We, humans, have uniquely evolved to navigate the world primarily through sight. When mindfulness practitioners talk about the “visual field,” they are simply referring to whatever we’re taking in through our eyes, and, according to Winston, it doesn’t need to be a required part of our practice, “because so much of meditation is done with our eyes closed.”
She notes that some types of meditation may encourage you to focus on or visualize an image, or the flame of a candle, and it’s possible to “include the visual field either externally or internally.” Winston says, “It’s a whole other way to be mindful that can be quite enjoyable and helpful, and very translatable into everyday life.”
Experiencing What You See
At Winston’s center at UCLA, they start by defining mindfulness as “paying attention to present moment experiences with openness, curiosity, and a willingness to be with what is.” When it comes to looking, Winston acknowledges that simply being with what is can be a challenge.
When it comes to looking, simply being with what is can be a challenge.
While most of us may not have a candle on the bedside table drawing in unsuspecting moths, we probably do have a lamp. Mindful looking means we observe the lamp without getting caught up in the “concept” level, Winston says, where we immediately think to ourselves, “This lamp shade is always crooked.
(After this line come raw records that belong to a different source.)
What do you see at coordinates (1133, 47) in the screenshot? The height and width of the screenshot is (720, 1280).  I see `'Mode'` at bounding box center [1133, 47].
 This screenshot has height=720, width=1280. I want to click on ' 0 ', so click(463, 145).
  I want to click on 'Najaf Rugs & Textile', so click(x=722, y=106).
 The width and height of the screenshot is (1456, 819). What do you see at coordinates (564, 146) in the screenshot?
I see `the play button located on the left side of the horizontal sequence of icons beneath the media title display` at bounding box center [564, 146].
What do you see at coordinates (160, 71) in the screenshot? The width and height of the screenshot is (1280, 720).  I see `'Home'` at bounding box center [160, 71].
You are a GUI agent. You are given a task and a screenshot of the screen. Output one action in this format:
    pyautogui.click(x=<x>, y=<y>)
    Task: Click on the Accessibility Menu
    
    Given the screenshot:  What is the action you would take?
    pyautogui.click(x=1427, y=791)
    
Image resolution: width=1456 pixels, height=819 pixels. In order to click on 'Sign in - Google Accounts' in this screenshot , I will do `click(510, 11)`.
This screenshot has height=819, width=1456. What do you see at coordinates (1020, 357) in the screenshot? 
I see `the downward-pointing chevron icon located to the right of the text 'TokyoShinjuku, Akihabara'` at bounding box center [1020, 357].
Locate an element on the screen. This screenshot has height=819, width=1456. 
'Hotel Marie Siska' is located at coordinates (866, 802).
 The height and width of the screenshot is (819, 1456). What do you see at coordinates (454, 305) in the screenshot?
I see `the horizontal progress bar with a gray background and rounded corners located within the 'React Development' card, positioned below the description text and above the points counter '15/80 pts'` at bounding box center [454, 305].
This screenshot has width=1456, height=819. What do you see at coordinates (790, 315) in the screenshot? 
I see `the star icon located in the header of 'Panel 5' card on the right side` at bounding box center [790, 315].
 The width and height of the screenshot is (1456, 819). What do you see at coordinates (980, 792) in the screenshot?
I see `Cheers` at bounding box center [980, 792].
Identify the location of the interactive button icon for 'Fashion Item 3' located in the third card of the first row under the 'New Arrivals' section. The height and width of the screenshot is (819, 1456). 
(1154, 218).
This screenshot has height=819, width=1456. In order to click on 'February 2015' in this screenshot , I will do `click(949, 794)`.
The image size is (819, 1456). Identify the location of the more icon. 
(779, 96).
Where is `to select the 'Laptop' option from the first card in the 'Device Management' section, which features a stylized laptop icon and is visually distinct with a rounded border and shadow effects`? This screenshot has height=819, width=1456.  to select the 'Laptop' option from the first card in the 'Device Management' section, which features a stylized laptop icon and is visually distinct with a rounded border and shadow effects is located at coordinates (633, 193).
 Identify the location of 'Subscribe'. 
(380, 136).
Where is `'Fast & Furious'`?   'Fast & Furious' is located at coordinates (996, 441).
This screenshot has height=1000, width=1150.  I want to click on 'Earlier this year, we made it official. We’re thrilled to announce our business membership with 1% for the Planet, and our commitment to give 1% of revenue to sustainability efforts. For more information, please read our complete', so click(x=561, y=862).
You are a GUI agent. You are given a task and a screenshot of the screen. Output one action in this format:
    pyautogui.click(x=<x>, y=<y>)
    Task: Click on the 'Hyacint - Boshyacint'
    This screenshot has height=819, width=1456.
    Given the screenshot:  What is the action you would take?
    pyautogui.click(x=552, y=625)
It’s time to buy a new lamp.” That’s when we’re getting lost in the story, which we’re trying not to do with mindfulness.” She explains that in that moment, we’ve switched from our “experiential self” to our “narrative self.” So, with the lamp, our experiential self might notice how the color shifts slightly from one side to the other depending on how the light falls.
“When you switch into the narrative self,” she says, “that’s a very important way we have to be in life. Often, we have to have the narrative self-engaged. But when we’re bringing in mindfulness, we want to be more connected to the experiential self.”
Looking Without Judging
Our unconscious judgment of situations and of other people is nearly constant; as humans, we are drawn to narratives just as those moths are drawn to a flame. What if we allow ourselves to snuff out that flame and take in our visual field without narrative—and without judgment?
In this time of deep division and unrest, it is possible that “slow looking,” especially when we move about in the world, may help us settle into a space in which we simply allow others to be as they are and to allow ourselves to be as we are, without judgment.
Mindfulness Practice: Savor What You See
The next time you leave your home for a walk when you experience another person on the street, simply take them in. Don’t stare creepily. But just notice their body, their gait, the shape of their face. The mask that may cover their face. Does this experience of simply noticing a human being who is present in your visual field help you remove some of the divisions that your inner narratives might highlight? Can you identify some of the narratives you might place on this person? Can you create more space for compassion? It’s possible that this way of tapping into your experiential self can help you appreciate the complexity of people’s forms and their movements as beautiful in and of themselves.
Appreciating ordinary, everyday beauty, says Winston, “can really transport people into a mindful state” because “you’re just in a place of connection and presence.” The approach, Winston reminds us, is to be “curious and open” and, per the last part of UCLA’s working definition of mindfulness, exhibit “a willingness to be with the experience.” To be with one another, without judgment.